■ **Written instruction**
According to the Anna Ascends page, how much of the film still exists?

Anna Ascends is a 1922 American silent romantic drama film directed by Victor Fleming, and based on the 1920 play of the same title by Harry Chapman Ford. Alice Brady reprises her starring role from the Broadway play. The film is largely lost, with only a six-minute fragment still in existence.

Overview
The Broadway play is about a working class Syrian American waitress who through hard work "ascends" the social and economic ladder and becomes successful in the United States. The playwright Henry Chapman Ford loosely based his play on a real-life Syrian immigrant waitress in Boston named Anna Ayyoub, who mesmerized him. In his book, The Arab Americans: A History, writer Gregory Orfalea describes Ford's inspiration by quoting him, "Their family life, their clean way of living impressed me and I decided that the Americanization of such a race was a big factor in making the "melting pot" one of the greatest nations of history". Ford went on: "I figured here is a people who could read and write probably 6,000 years before the northern 'blue eyes'. Here is a race who had a fine culture along with the great Egyptian dynasties, and as criminology seems to be a statistical fad at the present writing, here are a people who have less, en ratio, in prisons, than any other in the world. Hence, I figured, why not write a Syrian drama, a virgin field, anent the Syrians?"

■ **Given material**
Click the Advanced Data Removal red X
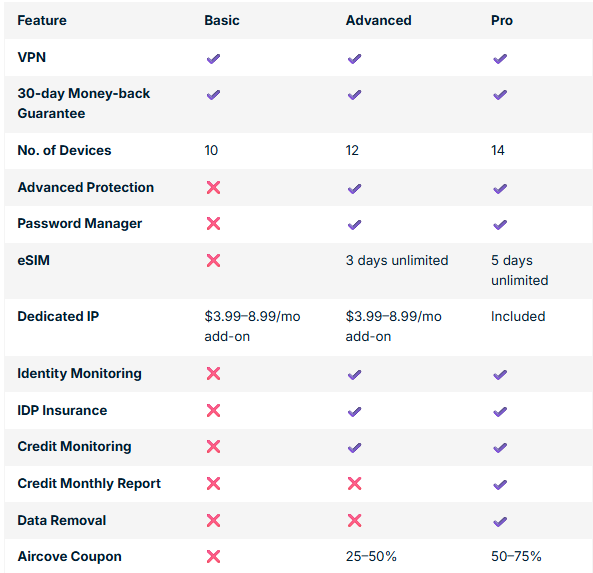Image resolution: width=593 pixels, height=573 pixels. pyautogui.click(x=354, y=520)
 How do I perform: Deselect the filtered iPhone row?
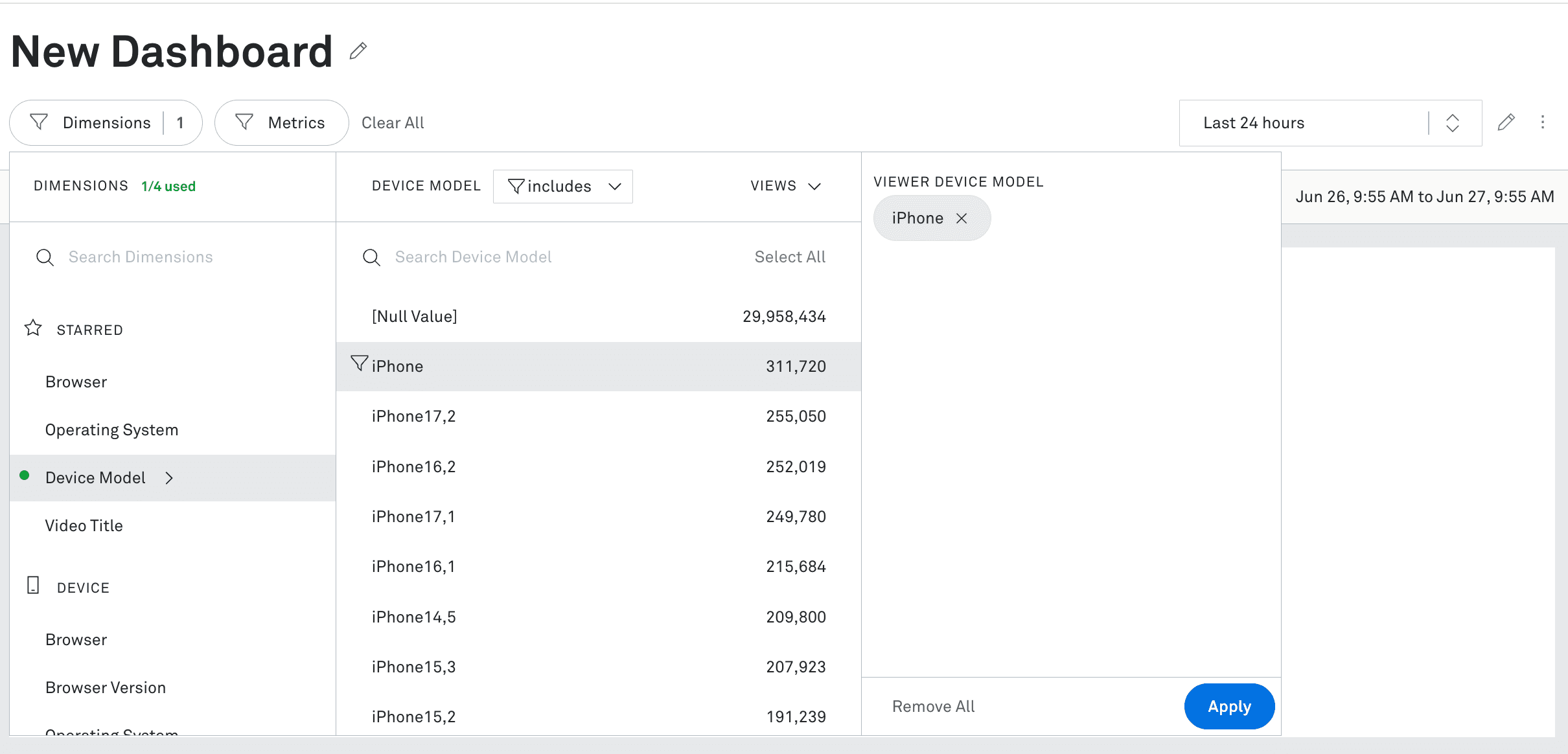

■ **Expected answer**
Only a six-minute fragment.